Simplified imports with @_exported attribute

Swift has a few lesser-known features that are genuinely useful in large codebases. One of them is @_exported, which lets a module re-export another module’s public API.

The usual import flow

In normal Swift code, each source file imports what it needs:

import Foundation

That is fine for small codebases, but in larger projects you often repeat the same imports across many files and targets.

What @_exported does

With @_exported, a module can expose another module transitively:

@_exported import Foundation

If another module imports yours, it can access Foundation symbols without importing Foundation directly.

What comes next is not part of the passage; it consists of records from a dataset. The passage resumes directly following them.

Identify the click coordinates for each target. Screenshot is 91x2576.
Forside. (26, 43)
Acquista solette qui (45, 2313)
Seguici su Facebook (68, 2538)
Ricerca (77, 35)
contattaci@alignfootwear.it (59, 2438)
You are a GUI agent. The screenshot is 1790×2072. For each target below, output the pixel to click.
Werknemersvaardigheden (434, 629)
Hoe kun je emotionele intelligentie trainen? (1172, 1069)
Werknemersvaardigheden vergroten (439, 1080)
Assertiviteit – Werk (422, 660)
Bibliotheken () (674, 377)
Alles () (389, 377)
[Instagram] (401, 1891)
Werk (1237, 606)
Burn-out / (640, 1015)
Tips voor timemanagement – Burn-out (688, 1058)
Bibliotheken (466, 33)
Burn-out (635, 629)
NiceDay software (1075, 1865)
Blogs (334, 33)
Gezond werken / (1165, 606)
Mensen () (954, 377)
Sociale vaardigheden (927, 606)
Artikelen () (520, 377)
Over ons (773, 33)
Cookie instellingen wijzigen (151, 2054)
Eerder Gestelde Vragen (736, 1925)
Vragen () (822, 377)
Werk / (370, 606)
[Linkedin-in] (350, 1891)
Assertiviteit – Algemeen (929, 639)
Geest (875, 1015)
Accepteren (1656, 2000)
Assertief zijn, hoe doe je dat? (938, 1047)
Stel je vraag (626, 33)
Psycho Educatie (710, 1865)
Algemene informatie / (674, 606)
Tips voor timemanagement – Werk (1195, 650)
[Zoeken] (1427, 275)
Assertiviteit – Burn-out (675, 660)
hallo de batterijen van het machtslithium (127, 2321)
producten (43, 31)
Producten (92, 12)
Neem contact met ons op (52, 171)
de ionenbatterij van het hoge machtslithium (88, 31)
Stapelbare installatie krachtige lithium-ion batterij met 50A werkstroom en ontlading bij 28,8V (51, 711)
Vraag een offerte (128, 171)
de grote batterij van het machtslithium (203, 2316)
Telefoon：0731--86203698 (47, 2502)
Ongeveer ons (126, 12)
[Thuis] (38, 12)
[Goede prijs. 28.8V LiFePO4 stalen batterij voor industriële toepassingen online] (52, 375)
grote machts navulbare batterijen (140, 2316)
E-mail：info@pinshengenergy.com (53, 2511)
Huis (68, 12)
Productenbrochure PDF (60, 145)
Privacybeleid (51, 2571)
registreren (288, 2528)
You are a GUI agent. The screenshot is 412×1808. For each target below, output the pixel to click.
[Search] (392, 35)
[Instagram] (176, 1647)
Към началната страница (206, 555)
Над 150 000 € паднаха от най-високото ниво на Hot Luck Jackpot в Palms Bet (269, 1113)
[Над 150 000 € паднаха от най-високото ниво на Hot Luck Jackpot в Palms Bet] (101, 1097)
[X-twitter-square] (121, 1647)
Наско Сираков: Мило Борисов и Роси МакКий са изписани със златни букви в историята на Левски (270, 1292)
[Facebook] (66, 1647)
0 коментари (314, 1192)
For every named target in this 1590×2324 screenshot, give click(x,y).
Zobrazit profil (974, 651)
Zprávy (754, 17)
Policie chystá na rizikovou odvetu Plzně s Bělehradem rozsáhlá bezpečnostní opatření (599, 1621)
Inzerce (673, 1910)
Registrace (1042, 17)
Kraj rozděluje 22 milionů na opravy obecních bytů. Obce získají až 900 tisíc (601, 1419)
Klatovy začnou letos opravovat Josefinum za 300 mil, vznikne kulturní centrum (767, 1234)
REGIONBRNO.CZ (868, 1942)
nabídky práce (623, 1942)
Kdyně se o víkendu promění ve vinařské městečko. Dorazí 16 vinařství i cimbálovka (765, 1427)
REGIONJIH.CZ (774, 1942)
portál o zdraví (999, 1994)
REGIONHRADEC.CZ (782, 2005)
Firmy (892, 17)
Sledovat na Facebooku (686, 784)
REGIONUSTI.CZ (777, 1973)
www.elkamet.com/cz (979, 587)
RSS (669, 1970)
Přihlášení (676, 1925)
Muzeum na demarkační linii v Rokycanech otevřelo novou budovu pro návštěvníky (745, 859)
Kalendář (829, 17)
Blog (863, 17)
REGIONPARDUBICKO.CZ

Common multi-module use case

Imagine this setup:

// ModuleB.swift
@_exported import ModuleC
// ModuleA.swift
import ModuleB

ModuleA can now use public declarations from ModuleC through ModuleB.

When this helps

  • Shared internal platform modules
  • Wrapper modules that intentionally expose a curated API
  • Reducing repetitive imports in deeply modular projects

What to avoid

  • Do not use @_exported as a default in public SDKs where long-term API stability matters.
  • Do not use it to hide unclear architecture; if module boundaries are fuzzy, re-exporting can make dependencies harder to reason about.
  • Do not assume it removes normal imports inside your own module’s source files; imports are still file-scoped.

Caveat: underscored attribute

@_exported is not part of Swift’s stable public language surface. It appears in Swift’s Underscored Attributes and is marked as strongly discouraged outside the standard library.

That means:

  • behavior can change in future Swift versions
  • tooling support is less predictable
  • you should treat it as a pragmatic shortcut, not a long-term contract
  • for standard import visibility control, prefer official access-level imports (public import, internal import, etc.) described in SE-0409

Practical rule of thumb

Use @_exported only in modules that are intentionally acting as a dependency facade, and document that decision in the module README so consumers know the behavior is deliberate.

Final thought

@_exported can simplify dependency surfaces in modular Swift projects, but use it with intent and document why you chose it.